═════ Text segment ═════

How would this function in two-party consent states like California? My understanding is limited, but from what I've read, this might still violate consent laws unless explicitly disclosed—even in public spaces.
I recently explored building a real-time STT system for sales calls to support cold-calling efforts. However, the consensus from my research was that, even if audio is streamed live without storage, consent laws could still present significant hurdles.
I think it really depends on the legal definition of recording or what it's used for.
Common sense says that a recording that only exists for a few seconds, and is utilized only by the person a speaker is intending to speak to, and is never permanently stored, should be fine. And we can assume Apple has made sure this is legal in its home state of California.
But EU law might not have sufficient legal clarity on this if it was written in a particularly open-ended way.
If you put this in the data processing agreement and make those available ("GDPR" requirement in most countries) it's pretty much fine. You can probably use them for training and improving purposes if destroyed after a short duration as well. Speech is personal information but not medical so no special things apply. The laws in most countries are quite clear about non medical personal information and translation is a good grounds for usage of personal information as far as I can see.
You have to specify usage however. Which is what most companies bark about because they want to store things for later use and unknown purpose. Which is frowned upon. You also need to protect personal data adequately which is deliberately vague. Storing it unencrypted for instance is not considered adequate. This also applies in transit.
Is this much different than a hearing aid, even in technical detail? A hearing aid will have a small internal buffer containing processed audio. I’m not sure the law will care that the processing is more substantial as long as it’s on-device and ephemeral.
> even in public spaces
Even in a two party state public spaces are fair game. The Constitution supersedes state law.
The Constitution has nothing to do with this. It constrains the Government, not private actors. And there’s no Constitutional right to a translation service.

═════ Data to examine ═════

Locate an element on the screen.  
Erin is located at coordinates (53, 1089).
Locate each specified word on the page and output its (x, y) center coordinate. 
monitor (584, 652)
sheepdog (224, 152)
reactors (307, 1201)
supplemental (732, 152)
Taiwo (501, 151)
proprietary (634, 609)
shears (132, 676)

═════

◆ **Problems and tasks**:
1) In the consent-law discussion, what does a hearing aid contain, according to the comment comparing it to the system?
2) Summarize the consent-law discussion in two sentences.
3) Resume the consent-law discussion after its final comment.

◆ **Answer section**:
1) A small internal buffer containing processed audio.

2) Commenters question whether the system could violate two-party consent laws in states like California, and one argues that a brief, unstored recording used only by the intended listener should be fine, much like the ephemeral buffer in a hearing aid. Others say that under GDPR the usage must be specified and personal data adequately protected, and they disagree over whether the Constitution makes public spaces fair game in a two-party state.

3)
You’re probably thinking about warrantless recordings of conversations and the reasonable expectation of privacy requirement. This doesn’t apply here.
The Constitution can definitely restrict the ability of the government to pass laws regulating behavior, and two-party consent statutes are definitely laws that regulate behavior. Whether the object level question is true is a different matter, but I would assume so given that you can point a camera that records audio at people in public at all.
Also, the US Constitution does constrain private actors, all the time. It bans slavery for a very simple example.
The Constitution does not forbid laws that require two-party consent to record a conversation. That’s what we’re talking about here.
The constitutional view of the 13th Amendment is that it withdrew from government the power to promulgate or enforce laws that allowed slavery to exist. If a slave escaped after the 13th Amendment passed, the government then lacked the power to assist the former slaveholder in capturing and returning him. Similarly, without the power to enforce property rights, there became effectively no property interest in a slave.
I’m finding a lot of literature from NGOs specializing in US jurisprudence saying the first amendment has been interpreted to protect public, obvious recording[1].
If I tried to draw up an indentured servitude contract, what federal or state laws would explicitly forbid enforcing it myself? If state laws, do all states have equivalent laws?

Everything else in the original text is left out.